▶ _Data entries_
________________________

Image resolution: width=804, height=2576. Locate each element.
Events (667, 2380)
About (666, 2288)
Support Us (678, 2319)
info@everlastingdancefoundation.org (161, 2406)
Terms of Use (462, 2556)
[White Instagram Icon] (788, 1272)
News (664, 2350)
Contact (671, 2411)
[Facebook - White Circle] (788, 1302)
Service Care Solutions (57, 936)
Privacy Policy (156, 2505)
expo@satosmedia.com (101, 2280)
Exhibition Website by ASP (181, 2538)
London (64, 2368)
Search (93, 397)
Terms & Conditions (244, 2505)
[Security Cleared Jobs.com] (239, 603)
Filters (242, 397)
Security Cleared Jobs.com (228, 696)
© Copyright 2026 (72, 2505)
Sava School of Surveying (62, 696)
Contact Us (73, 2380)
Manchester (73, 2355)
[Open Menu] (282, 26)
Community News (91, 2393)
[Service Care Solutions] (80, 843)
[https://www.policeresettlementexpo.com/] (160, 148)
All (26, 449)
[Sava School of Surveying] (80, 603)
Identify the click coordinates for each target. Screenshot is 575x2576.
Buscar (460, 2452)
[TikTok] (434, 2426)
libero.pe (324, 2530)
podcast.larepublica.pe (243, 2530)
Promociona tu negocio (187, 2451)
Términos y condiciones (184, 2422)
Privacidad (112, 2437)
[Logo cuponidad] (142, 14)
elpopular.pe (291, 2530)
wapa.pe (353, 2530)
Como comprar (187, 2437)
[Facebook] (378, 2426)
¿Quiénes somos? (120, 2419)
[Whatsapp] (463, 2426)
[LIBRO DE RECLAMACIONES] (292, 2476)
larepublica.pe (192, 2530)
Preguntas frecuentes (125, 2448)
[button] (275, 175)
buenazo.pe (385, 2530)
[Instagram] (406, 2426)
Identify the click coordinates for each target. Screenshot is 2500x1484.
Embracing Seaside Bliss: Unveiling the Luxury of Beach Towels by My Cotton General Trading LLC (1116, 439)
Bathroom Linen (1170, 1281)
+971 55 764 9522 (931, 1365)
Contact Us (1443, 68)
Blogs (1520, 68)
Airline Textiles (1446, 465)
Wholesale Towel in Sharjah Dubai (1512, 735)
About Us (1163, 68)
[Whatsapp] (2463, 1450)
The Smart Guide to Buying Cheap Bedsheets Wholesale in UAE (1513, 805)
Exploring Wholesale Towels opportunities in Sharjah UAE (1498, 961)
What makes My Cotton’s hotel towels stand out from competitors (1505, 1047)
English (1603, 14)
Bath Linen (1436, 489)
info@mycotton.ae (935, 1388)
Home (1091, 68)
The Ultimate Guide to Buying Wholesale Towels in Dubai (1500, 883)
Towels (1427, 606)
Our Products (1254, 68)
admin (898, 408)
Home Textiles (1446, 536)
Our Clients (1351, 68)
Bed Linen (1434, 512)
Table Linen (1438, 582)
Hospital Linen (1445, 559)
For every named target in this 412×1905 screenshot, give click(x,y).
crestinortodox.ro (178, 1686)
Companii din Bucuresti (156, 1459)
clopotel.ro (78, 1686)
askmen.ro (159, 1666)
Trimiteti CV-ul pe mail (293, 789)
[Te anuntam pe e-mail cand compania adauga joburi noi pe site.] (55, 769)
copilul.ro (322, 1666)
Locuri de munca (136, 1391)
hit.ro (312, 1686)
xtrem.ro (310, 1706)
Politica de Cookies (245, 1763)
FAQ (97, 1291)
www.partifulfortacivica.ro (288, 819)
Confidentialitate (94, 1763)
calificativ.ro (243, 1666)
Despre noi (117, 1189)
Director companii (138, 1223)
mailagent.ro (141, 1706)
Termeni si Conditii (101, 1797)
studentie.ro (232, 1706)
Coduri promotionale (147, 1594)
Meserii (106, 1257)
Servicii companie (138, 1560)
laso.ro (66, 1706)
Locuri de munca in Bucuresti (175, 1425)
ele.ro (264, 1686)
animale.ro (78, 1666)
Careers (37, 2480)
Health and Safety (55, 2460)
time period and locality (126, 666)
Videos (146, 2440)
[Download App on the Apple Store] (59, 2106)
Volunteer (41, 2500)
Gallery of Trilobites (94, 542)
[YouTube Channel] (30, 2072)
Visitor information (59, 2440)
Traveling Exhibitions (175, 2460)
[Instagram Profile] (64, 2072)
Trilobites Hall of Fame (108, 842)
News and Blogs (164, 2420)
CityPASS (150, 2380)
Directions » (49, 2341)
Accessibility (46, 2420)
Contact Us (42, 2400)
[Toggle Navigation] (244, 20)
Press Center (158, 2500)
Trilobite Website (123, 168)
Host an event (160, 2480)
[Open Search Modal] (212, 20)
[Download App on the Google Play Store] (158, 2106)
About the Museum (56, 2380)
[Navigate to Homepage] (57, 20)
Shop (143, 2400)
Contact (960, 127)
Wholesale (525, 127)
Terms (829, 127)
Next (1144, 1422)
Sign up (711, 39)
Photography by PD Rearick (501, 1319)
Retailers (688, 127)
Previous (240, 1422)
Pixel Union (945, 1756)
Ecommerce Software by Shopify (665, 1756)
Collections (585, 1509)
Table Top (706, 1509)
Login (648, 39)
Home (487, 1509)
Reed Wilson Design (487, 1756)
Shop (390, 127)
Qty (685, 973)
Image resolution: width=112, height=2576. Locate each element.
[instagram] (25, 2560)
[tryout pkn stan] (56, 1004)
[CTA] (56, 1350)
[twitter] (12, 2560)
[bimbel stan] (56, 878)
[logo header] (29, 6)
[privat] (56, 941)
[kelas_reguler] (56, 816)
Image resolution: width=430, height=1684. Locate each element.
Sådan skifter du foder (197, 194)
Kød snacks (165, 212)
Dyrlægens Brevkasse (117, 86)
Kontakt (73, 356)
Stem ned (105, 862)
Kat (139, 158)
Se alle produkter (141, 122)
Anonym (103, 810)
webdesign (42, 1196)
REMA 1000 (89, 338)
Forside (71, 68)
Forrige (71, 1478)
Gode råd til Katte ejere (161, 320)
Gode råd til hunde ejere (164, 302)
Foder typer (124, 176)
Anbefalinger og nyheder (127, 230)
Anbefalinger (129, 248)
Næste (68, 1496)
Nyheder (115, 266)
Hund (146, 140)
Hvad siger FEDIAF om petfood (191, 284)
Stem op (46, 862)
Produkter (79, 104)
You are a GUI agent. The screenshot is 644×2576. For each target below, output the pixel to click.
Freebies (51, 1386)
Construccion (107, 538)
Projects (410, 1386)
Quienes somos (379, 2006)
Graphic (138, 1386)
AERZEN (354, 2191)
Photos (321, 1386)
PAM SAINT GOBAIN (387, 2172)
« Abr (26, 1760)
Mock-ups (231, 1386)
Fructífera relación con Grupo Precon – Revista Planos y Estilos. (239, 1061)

________________________

▶ _What the exercise asks_
Say how many lines in the data include the string "ejere", giving the number alone.

▶ _Task response_
2